I'm gonna throw this out, it comes from Dante Trudel, aka Doggcrapp of DC training. Dante says sometimes, you gotta get freaky with your training. Experiment. If low reps aren't working, get freaky with it, do 100 rep sets if that's what it takes. I honestly hate going to the gym with a set routine. I do it, but some of my biggest growth periods were when I was getting freaky with my training. Did something like this one time, it's not exact but it's the best I can remember,

Seated shoulder press 4x25 reps
Machine side laterals supersetted with reverse Pek Deck 4x25-30 reps
Smith shoulder presses 4 drop sets to failure
Upright rows 1 set of 100 reps

Just got damn freaky with it, used to do crazy shit just trying to grow. So maybe fellas, it's time to get freaky!!


----------



## Curt James (Jul 6, 2011)

WendysBaconator said:


> I honestly think its been my whole training routine. I train the rest of my body fairly heavy so i did the same with delts thinking itll work.  Theres an NPC amateur i talk to regularly; he placed top 8 in the nationals a few years, i asked him and he told for shoulders he believes high volume is needed because of the difference of muscle fibers or some crap like that. *Anyone got any input on that?*



You've received, what, five or six different responses or strategies.

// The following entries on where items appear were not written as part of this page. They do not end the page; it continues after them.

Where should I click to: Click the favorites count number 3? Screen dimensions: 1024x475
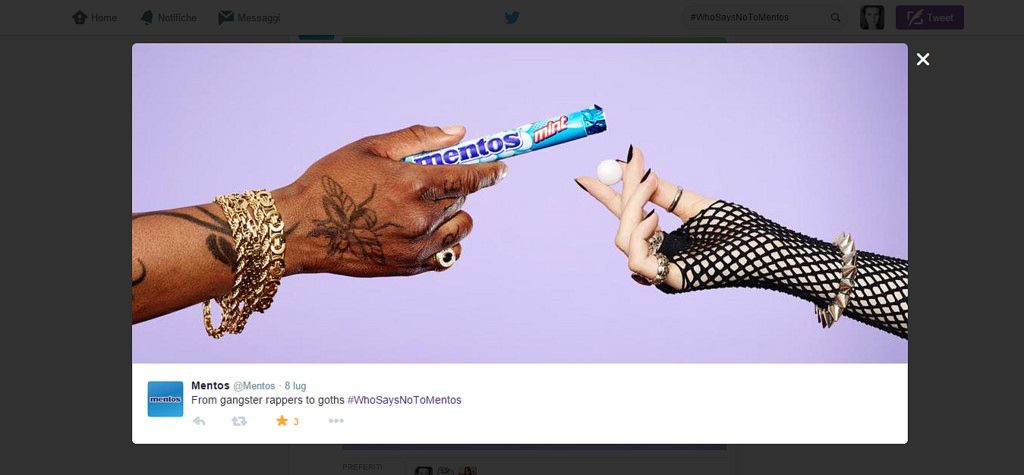296,422
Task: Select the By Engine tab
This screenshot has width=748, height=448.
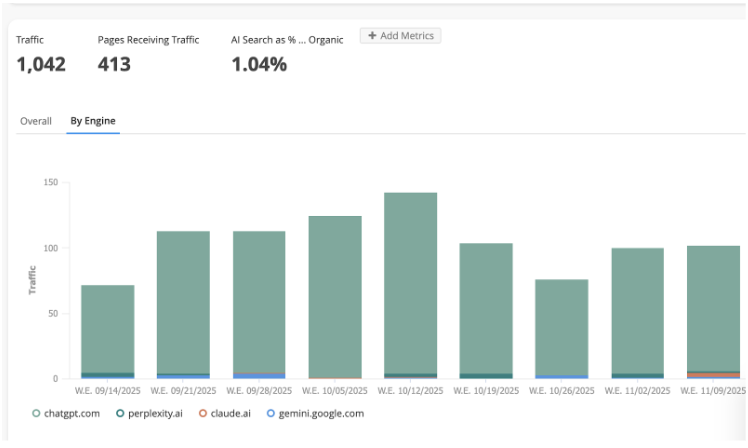Action: click(x=92, y=121)
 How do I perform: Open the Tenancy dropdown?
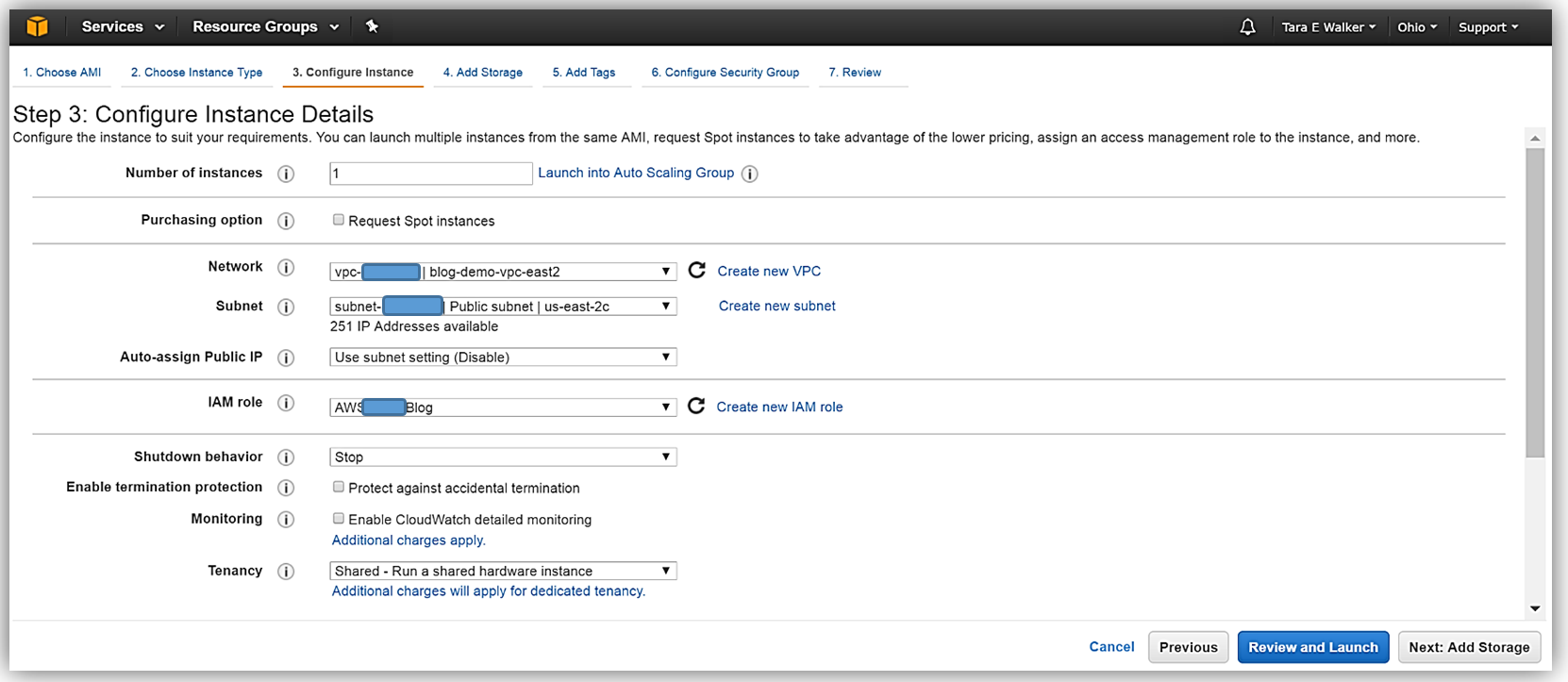point(503,572)
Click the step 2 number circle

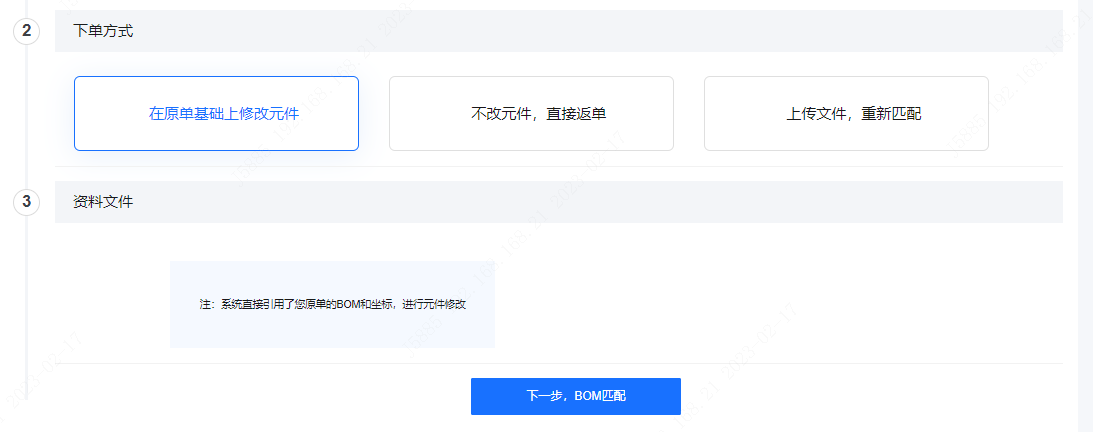pos(27,31)
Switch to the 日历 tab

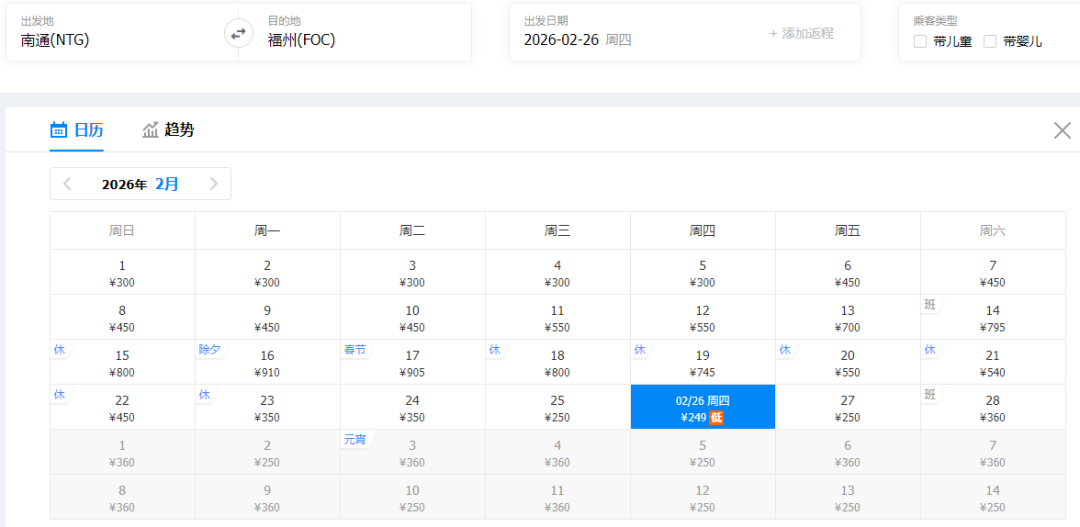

Pick one and attack!

Fwiw, just because someone does well at Nationals doesn't mean their advice will work on your body. Who mentioned genetics? Drugs are another variable. And, of course, your eating and intensity regardless of volume.

Again, pick a strategy and give it 8 to 10 weeks. Good luck!  



ecot3c inside said:


> I love my delts and my traps it's actually the only thing going for (basically all upper body) my biceps and triceps is a stuggle for me because my arms are kind of longer than most, so in a sense I would have to have a bigger upper body for *my monkey arms.*



My knuckles drag on the ground, too. _Pass the bananas, brother. 
_


----------



## ecot3c inside (Jul 6, 2011)

Curt James said:


> My knuckles drag on the ground, too. _Pass the bananas, brother.
> _



   never heard that one before!!


----------



## Curt James (Jul 6, 2011)

Anabolic5150 said:


> Just got damn freaky with it, used to do crazy shit just trying to grow. So maybe fellas, it's time to get freaky!!

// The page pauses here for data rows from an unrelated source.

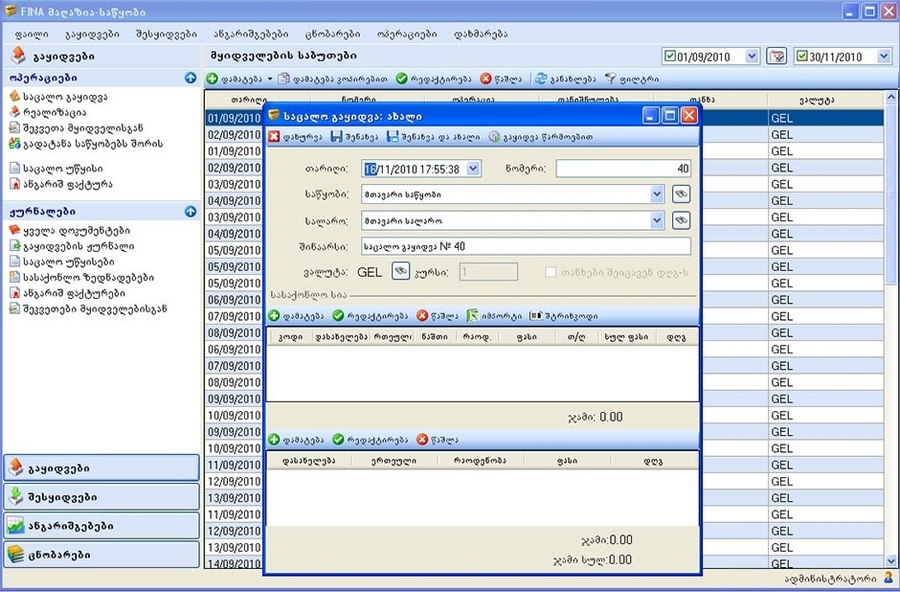This screenshot has height=592, width=900.
Task: Click the შესყიდვები button in bottom-left panel
Action: point(102,497)
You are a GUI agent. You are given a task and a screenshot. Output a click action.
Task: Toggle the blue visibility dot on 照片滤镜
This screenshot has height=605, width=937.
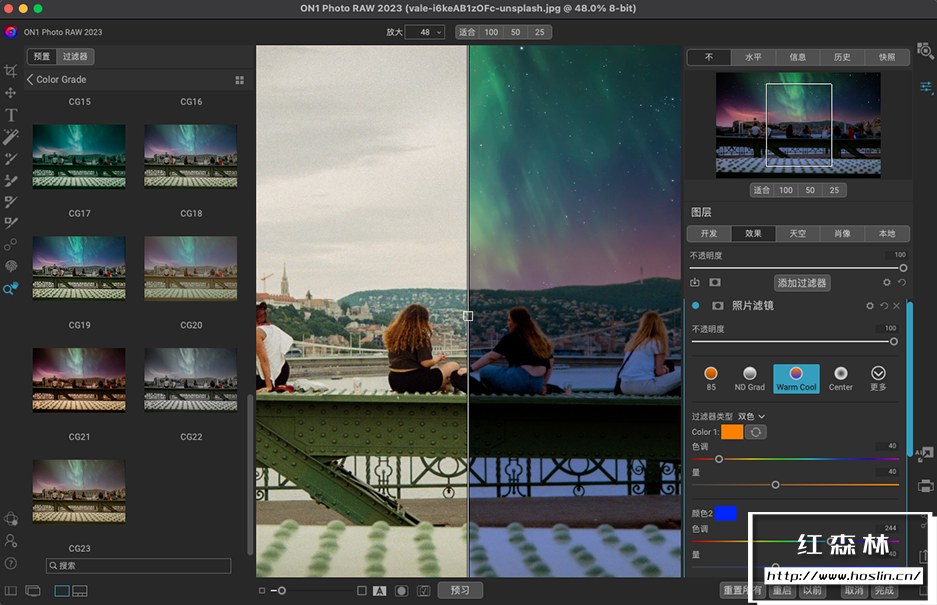tap(696, 306)
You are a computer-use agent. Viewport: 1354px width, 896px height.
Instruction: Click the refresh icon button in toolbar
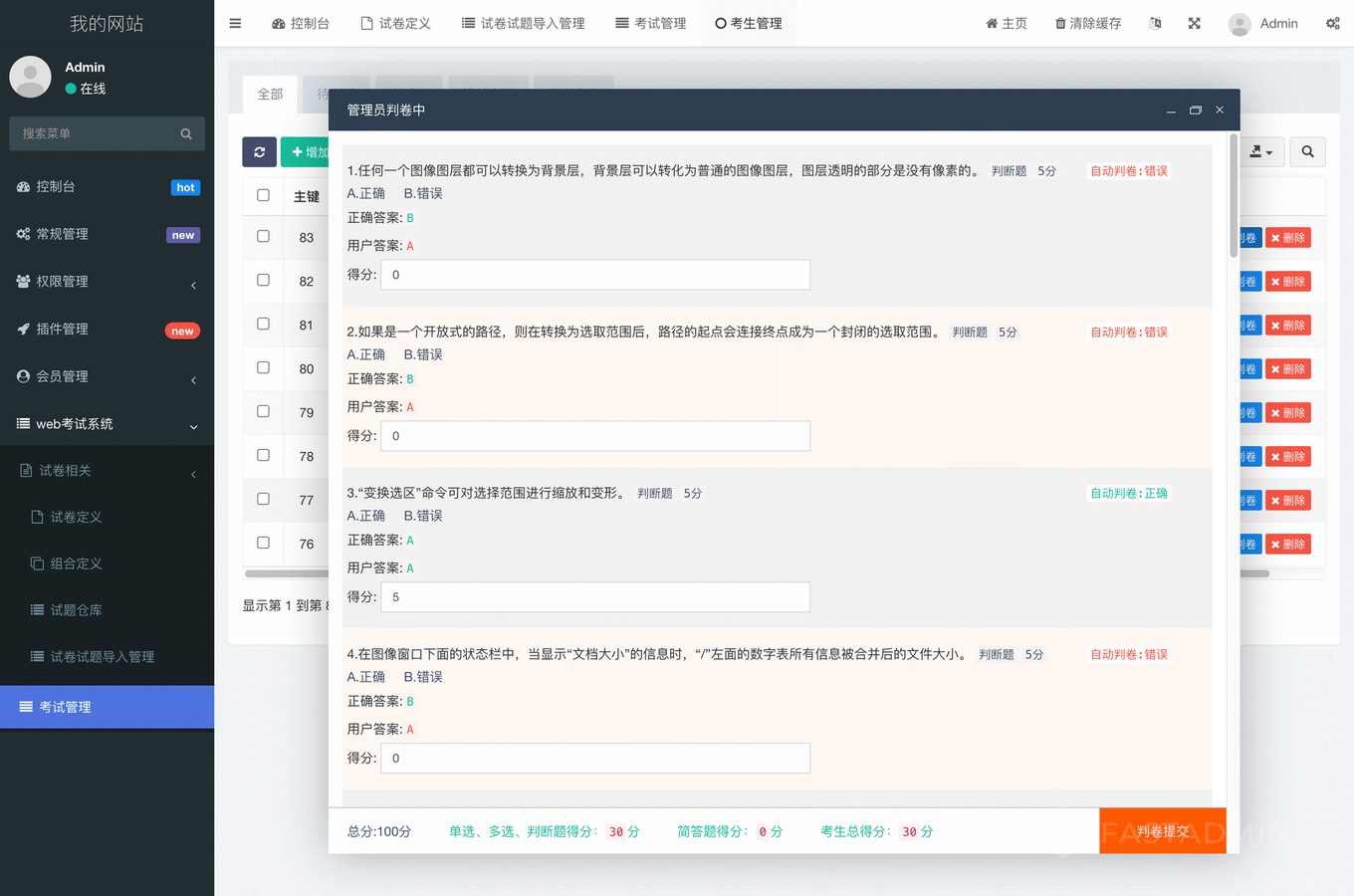259,151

*WEIDER SHOCK PRINCIPLE!!!*


----------



## WendysBaconator (Jul 6, 2011)

Built said:


> I had no delts at all. Then I started doing hang cleans and Olympic bar corner presses.
> 
> Try this: Got Built? » The Shoulders of Giants


 
Good read thanks man


----------



## WendysBaconator (Jul 6, 2011)

Anabolic5150 said:


> I'm gonna throw this out, it comes from Dante Trudel, aka Doggcrapp of DC training. Dante says sometimes, you gotta get freaky with your training. Experiment. If low reps aren't working, get freaky with it, do 100 rep sets if that's what it takes. I honestly hate going to the gym with a set routine. I do it, but some of my biggest growth periods were when I was getting freaky with my training. Did something like this one time, it's not exact but it's the best I can remember,
> 
> Seated shoulder press 4x25 reps
> Machine side laterals supersetted with reverse Pek Deck 4x25-30 reps
> ...


 
Amen to this. Fk it, i got nothing to lose.  Im not going on cycle until this winter but i can still add some growth to my delts natty. I refuse to believe i just have no delts...


----------



## Anabolic5150 (Jul 7, 2011)

WendysBaconator said:


> Amen to this. Fk it, i got nothing to lose.  Im not going on cycle until this winter but i can still add some growth to my delts natty. I refuse to believe i just have no delts...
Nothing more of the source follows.